Russian piped deliveries to Europe have fallen materially since late 2021, heralding an unprecedented period of high prices and volatility in global gas markets.
Since September however, piped Russian flows have somewhat stabilised around the ~ 2 bcm/month mark, with limited deliveries continuing through Ukraine and Turkstream.
While risks continue to tilt to further cuts, especially to flows through Ukraine, the volume at risk is significantly smaller than this time last year – a factor contributing to the softening of prices and volatility seen in the year to date, as the risk premium embedded in the TTF curve has unwound (see our March 6th article for some background to the easing of the gas crisis).

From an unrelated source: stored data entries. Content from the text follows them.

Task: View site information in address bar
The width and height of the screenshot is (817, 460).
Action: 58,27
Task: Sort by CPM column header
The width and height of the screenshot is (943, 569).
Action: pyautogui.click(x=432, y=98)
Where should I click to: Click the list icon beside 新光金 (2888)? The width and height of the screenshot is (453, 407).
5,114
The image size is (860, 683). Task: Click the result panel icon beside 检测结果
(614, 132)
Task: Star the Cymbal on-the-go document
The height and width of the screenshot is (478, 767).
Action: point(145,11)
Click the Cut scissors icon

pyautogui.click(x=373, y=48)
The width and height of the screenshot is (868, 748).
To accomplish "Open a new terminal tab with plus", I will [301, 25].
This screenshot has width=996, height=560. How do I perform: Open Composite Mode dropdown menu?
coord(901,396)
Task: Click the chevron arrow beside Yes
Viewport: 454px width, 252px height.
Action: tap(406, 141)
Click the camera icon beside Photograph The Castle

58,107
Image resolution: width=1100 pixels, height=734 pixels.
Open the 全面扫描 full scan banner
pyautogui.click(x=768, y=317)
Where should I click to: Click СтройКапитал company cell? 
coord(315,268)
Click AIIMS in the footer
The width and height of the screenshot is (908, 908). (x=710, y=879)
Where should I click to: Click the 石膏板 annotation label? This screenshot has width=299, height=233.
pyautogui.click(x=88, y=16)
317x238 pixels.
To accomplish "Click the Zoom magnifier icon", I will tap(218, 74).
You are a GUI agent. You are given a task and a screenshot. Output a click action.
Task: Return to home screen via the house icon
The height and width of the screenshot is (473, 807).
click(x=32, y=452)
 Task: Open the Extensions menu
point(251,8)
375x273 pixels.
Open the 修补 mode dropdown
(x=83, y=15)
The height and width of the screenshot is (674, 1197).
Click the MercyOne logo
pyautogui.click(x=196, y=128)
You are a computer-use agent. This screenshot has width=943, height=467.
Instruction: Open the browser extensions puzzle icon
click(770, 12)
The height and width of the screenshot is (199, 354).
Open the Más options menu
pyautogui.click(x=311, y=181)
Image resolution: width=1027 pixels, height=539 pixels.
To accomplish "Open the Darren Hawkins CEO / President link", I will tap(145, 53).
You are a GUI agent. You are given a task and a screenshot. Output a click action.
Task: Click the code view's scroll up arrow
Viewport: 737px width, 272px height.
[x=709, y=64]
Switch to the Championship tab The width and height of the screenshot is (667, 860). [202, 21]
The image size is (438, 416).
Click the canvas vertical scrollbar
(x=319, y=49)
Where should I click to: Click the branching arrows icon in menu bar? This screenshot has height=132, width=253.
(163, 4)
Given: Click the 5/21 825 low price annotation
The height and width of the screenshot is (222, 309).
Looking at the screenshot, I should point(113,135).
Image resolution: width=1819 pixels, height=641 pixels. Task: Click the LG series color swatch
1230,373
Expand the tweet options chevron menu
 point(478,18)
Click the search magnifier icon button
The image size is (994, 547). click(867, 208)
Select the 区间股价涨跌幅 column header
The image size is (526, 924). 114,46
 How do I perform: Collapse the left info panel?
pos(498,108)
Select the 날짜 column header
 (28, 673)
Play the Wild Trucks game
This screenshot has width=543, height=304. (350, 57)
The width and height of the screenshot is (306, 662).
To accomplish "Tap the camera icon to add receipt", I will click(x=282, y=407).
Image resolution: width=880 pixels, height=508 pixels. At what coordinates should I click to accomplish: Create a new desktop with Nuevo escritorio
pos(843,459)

The topic of Russian LNG deliveries to Europe has however come into the crosshairs of late, with EU ministers approving proposals to allow countries to temporarily block Russian firms from booking gas infrastructure capacity this week (n.b. proposals still need to pass the European Parliament).
This comes as Russian LNG deliveries to Europe have made up over 50% of all Russian gas deliveries to the continent in the year to date, having increased by 4.2 Bcm y-o-y in 2022.
Following Russia’s invasion of Ukraine, EU sanctions were imposed banning the exports of key components due to be used in under construction Russian LNG plants, significantly challenging the scope and timelines at projects such as Arctic LNG 2.
However, deliveries from operational Russian LNG terminals have continued normally (with the exception of some country level import bans), contributing to the significant growth in European LNG imports that has been critical in offsetting Russian piped losses.